Dr. Sabbagh: 216 end-of-life subjects underwent florbetaben PET scans. Post mortem brain histopathology was obtained in 31 subjects. Six pre-defined regions in each brain were analyzed centrally and scored for neuritic and diffuse b-amyloid plaques by a consensus panel consisting of three neuropathologists blinded to clinical diagnosis and imaging data. Regional visual and quantitative assessment of florbetaben PET images was performed using a newly developed MRI-based method ensuring exact tissue match. Additionally, subject-level whole brain visual assessment was performed by three blinded readers and compared with the subject-level whole-brain histopathology as determined by the on-site histopathologist according to CERAD criteria.
Visual assessment of florbetaben uptake in regional matched tissue sections based on the majority results of the three blinded readers over the compiled six brain ROIs against the result of the regional consensus histopathological analysis over the identical six brain regions revealed sensitivity of 77.4 percent (95% CI: 65.4-89.4%) and specificity of 94.2 percent (95% CI: 88.6-99.8%). Regional florbetaben uptake ratios correlated significantly (apart from those for the atrophic hippocampus/parahippocampal gyrus) with histopathology scores for b-amyloid (r=0.45 to 0.69, p=0.0135 to <0.0001).
In the subject-level whole brain visual and histopathological assessment, florbetaben PET images showed a sensitivity of 100 percent (95% CI: 80.5-100.0%) and a specificity of 91.7% (95% CI: 80.6-100%). Tracer uptake ratios did not differ with plaque type (neuritic/diffuse or diffuse; p=0.168). This trial verifies b-amyloid as a florbetaben target.
What is the expected timeline for bringing florbetaben to market?
Dr. Dinkelborg: In March 2013, Piramal Imaging announced it submitted florbetaben F18 to the U.S. Food and Drug Administration (FDA) and European Medicines Agency (EMA) for use in the visual detection of beta-amyloid in the brains of adults with cognitive impairment who are being evaluated for Alzheimer’s disease (AD) and other causes of cognitive decline.
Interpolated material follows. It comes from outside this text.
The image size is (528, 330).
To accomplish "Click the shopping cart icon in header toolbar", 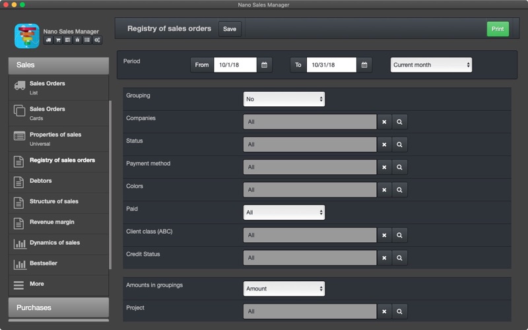I will 58,40.
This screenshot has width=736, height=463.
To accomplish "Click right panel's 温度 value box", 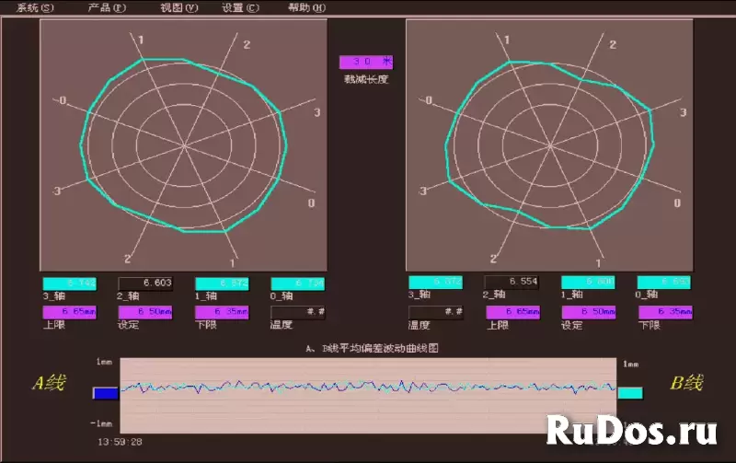I will coord(434,312).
If approved by the FDA and EMA, Piramal Imaging expects florbetaben F18 will be available in the US and Europe in early 2014.
What’s next for the company? Can you share any updates on research or data?
Dr. Ludger Dinkelborg: Piramal Imaging’s portfolio of promising radiopharmaceuticals includes a number of projects that have advanced already into clinical development. Beyond AD and related dementias, Piramal Imaging is working on developing several pipeline compounds to address major clinical needs in oncology and in the cardiovascular area.
Marwan Sabbagh, MD is Director, Banner Sun Health Research Institute and Research Professor of Neurology, University of Arizona College of Medicine, Phoenix.
Ludger Dinkelborg, PhD is Director of the Board, Piramal Imaging SA.